ESTRATTO DELLA FONTE:
Negli anni '70 l'impegno profuso per la diffusione dell'Adorazione aumenta considerevolmente.

Ciò che stupisce è il fatto di scorgere, in una personalità che ha maturato esperienze professionali così lontane dalla mistica, una tale sensibilità nei confronti di un umile francescano quale Fra Leopoldo.

Il fatto è reso più evidente dai rapporti epistolari tenuti con religiosi che da Brusa stesso ricevono consigli e suggerimenti per meglio interpretare la natura della Divozione; le normali gerarchie si invertono, in questo caso infatti è un religioso che si rivolge ad un laico ( anche se consacrato ) per ottenere delucidazioni in merito a questioni spirituali:

"Al Reverendo Fra Geraldo Molins, Convento di San Domenico, Bologna

Ho ricevuto la sua adesione al Movimento Adoratori e le invio la pagellina per l'anno 1976-77.

La ringrazio per le sue lettere e mi voglia scusare se non ho risposto …

Voglia ricordare nelle sue preghiere i nostri giovani che si stanno preparando a diventare Catechisti. " ( Torino, 5 aprile 1977, Brusa a Fra Geraldo Molins )

COSA FARE:
1 - Le affermazioni seguenti concordano con l'estratto sopra? Per ognuna rispondi sì o no e cita testualmente le parole decisive.
(a) Negli anni '70 l'impegno per la diffusione dell'Adorazione diminuisce.
(b) Fra Geraldo Molins si trova nel Convento di San Domenico a Bologna.
(c) La lettera a Fra Geraldo Molins è datata 5 aprile 1977.
2 - Secondo l'estratto sopra, per quale anno Brusa invia la pagellina a Fra Geraldo Molins?
3 - Prosegui il testo su Brusa e la diffusione dell'Adorazione, cominciando dopo l'ultima frase riportata.

INSIEME DI DATI:
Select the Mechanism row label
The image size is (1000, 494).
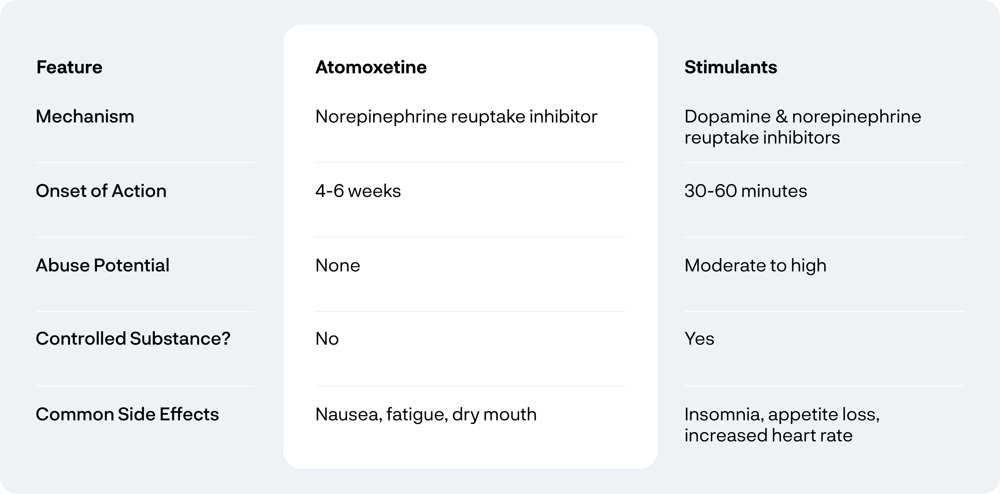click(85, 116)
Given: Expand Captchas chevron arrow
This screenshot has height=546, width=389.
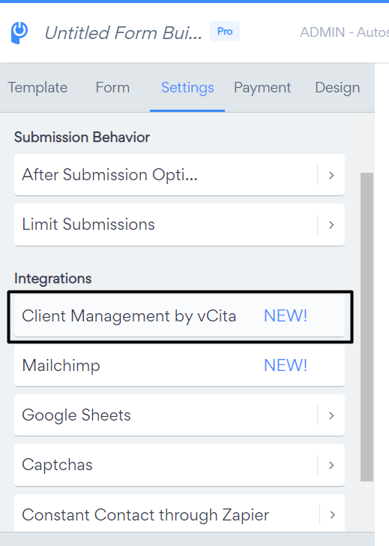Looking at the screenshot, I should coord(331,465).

ELENCO RISPOSTE:
1 -
(a) No: "aumenta considerevolmente".
(b) Sì: "Convento di San Domenico, Bologna".
(c) Sì: "Torino, 5 aprile 1977".

2 - Per l'anno 1976-77.

3 -
Anche il rapporto con i Catechisti di lingua spagnola è ravvivato dall'intento di sostenere la causa della Divozione che, per la verità incontrava, sull'onda del rinnovamento post-conciliare, qualche difficoltà in ordine specialmente alla figura del suo estensore.

Fra Leopoldo Musso, erroneamente assimilato a quel sentimentalismo dolorista che tanto angustia i campioni dei nuovi tempi.

Scrivendo ad un simpatizzante colombiano ( a Baranquilla, fin dagli anni '50, emerge un forte interesse per l'Unione Catechisti ), Brusa lo esorta con forza a fondare una nuova sezione del Movimento Adoratori.

La spinta missionaria non abbandonerà mai il Catechista torinese: anche nei momenti di maggiore disorientamento ideologico la Divozione contro ogni falsa prudenza umana viene promossa quale viatico sicuro per chi voglia raccogliere i frutti della "carità autentica".

" Stimatìssimo signor Saul Raul Castillo, il suo zelo nel diffondere la pratica dell'Adorazione a Gesù Crocifisso mi fa pensare all'opportunità di suggerirle di promuovere tra le persone ed i giovani che incontra, il Movimento degli Adoratori: Ascritti e Zelatori. … proponga la preghiera alle Cinque Piaghe di Gesù, invitando ad impostare la vita alla luce dei valori che questa contiene.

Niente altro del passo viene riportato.